**The task**
Give again, word for word, each line below starting at the one that contains "This screenshot has height=486, width=1080." and ending at the one that contains "Task: Click the Home".

[Dataset entries]
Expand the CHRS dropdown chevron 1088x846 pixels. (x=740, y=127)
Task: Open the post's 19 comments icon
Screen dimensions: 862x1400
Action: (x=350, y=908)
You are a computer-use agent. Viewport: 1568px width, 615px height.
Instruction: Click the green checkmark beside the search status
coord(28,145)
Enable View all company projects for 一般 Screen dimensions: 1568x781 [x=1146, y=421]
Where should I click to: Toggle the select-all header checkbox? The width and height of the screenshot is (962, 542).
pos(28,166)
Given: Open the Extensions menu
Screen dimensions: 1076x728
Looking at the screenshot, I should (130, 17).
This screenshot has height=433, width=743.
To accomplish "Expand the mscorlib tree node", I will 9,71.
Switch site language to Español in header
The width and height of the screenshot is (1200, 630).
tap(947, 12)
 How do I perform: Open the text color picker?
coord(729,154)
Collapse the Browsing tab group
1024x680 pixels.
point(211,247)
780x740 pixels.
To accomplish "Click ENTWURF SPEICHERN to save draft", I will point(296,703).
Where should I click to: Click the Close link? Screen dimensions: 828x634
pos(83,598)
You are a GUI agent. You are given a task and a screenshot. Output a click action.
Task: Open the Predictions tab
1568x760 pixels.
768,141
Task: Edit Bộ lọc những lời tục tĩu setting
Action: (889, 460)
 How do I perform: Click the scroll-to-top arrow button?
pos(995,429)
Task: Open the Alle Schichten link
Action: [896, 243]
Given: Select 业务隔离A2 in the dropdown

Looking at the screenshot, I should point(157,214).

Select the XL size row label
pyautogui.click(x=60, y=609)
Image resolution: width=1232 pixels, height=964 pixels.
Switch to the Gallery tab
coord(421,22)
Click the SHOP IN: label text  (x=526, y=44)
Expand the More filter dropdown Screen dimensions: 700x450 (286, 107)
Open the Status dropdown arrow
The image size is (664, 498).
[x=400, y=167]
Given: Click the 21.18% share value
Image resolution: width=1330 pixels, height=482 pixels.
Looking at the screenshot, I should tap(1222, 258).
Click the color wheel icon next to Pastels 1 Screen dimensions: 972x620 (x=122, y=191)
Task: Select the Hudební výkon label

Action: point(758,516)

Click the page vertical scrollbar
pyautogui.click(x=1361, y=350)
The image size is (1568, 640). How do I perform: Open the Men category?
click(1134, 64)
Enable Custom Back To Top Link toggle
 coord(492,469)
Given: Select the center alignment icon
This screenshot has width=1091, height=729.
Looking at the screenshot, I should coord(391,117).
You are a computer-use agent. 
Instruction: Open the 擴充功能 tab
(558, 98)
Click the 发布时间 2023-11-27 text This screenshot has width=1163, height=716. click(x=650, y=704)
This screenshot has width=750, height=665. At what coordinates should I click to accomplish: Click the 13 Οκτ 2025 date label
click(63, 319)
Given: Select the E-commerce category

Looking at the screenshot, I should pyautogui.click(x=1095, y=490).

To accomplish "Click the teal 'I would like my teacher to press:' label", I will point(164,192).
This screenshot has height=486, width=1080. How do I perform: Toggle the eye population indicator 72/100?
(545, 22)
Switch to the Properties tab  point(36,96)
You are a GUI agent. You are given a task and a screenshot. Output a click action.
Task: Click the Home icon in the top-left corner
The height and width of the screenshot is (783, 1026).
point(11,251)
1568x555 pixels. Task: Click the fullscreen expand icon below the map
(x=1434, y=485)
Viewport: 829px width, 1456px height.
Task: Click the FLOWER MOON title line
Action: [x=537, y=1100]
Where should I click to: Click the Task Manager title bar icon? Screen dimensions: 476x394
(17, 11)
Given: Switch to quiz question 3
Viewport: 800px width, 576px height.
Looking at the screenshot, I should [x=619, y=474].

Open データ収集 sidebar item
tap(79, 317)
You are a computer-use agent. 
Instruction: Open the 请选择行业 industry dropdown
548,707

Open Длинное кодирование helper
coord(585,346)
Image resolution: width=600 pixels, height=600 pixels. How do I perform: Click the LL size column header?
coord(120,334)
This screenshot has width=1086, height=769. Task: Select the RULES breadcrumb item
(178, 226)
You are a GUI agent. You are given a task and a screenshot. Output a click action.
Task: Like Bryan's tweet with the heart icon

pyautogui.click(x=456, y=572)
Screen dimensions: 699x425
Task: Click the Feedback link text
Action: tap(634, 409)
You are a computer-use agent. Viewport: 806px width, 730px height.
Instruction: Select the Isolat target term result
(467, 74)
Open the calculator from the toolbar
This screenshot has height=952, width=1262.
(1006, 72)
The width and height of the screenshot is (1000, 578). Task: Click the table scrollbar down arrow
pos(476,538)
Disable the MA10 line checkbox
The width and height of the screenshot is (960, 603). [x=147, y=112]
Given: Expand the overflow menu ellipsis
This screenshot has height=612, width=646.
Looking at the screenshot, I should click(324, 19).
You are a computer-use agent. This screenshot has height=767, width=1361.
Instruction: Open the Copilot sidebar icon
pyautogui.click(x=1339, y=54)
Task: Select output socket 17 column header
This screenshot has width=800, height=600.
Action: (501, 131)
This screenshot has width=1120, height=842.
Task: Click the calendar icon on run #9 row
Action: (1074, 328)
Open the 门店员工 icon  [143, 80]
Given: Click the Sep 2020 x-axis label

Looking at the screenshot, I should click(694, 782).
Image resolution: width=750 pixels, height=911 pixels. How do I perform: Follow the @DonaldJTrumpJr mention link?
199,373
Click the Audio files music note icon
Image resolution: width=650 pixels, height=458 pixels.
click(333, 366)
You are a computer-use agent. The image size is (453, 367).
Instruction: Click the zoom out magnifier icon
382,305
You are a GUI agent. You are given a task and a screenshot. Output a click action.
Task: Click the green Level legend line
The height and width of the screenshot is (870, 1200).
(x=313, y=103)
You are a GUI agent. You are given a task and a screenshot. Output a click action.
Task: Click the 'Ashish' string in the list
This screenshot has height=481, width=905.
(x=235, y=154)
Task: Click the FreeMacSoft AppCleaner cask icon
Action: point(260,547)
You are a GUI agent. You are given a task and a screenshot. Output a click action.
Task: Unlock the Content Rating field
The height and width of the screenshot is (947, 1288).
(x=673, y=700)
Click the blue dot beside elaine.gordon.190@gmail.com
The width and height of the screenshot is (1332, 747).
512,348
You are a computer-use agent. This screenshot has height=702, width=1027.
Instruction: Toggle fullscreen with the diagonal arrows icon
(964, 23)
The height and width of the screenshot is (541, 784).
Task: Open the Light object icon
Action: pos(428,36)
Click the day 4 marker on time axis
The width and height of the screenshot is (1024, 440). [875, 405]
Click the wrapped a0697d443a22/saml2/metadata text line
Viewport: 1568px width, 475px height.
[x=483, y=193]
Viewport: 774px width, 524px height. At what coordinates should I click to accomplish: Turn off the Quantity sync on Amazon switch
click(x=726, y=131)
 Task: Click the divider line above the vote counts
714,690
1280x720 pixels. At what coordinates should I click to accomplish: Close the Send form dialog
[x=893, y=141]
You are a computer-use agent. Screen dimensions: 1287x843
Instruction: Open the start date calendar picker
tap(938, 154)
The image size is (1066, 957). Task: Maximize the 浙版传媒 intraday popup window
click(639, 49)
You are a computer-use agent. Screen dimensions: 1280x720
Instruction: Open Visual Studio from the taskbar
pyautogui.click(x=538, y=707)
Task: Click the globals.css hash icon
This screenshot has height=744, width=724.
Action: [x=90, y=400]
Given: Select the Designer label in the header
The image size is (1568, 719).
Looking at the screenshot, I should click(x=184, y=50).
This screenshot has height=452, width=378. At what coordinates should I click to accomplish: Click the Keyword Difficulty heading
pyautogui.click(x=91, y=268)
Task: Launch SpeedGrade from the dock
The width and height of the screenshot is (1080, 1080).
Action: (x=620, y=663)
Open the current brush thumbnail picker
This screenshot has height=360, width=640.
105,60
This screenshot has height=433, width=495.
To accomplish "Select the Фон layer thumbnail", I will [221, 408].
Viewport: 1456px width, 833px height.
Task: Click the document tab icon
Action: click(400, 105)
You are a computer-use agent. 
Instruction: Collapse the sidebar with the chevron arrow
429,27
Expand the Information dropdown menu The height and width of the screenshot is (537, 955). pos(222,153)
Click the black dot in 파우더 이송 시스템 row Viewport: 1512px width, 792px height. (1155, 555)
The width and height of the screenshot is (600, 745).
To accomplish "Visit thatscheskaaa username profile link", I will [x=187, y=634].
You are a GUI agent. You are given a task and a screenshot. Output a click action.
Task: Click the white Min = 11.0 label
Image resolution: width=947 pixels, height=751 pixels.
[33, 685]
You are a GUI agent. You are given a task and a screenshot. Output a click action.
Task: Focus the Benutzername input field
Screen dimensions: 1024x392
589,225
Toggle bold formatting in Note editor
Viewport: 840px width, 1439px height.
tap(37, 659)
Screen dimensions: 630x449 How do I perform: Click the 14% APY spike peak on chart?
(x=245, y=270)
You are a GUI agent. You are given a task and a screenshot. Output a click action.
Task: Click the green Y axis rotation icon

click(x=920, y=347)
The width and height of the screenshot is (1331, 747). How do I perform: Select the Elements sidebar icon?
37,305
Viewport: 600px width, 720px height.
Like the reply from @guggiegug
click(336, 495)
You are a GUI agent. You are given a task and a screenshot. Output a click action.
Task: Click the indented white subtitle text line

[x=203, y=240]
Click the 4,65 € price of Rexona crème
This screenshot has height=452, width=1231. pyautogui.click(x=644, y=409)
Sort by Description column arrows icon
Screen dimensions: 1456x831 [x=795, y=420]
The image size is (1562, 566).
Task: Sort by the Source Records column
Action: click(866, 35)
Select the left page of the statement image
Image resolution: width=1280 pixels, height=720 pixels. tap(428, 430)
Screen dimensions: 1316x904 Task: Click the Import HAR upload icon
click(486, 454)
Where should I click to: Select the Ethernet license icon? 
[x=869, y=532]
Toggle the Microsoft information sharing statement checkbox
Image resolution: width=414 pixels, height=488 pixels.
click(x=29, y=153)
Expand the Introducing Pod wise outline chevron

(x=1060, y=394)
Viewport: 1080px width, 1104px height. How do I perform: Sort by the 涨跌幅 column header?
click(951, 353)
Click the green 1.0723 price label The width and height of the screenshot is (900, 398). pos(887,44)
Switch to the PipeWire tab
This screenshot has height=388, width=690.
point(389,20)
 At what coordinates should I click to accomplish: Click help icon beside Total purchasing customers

**Written response**
This screenshot has height=486, width=1080. How do I perform: Toggle the eye population indicator 72/100?
(545, 22)
Switch to the Properties tab  point(36,96)
You are a GUI agent. You are given a task and a screenshot. Output a click action.
Task: Click the Home icon in the top-left corner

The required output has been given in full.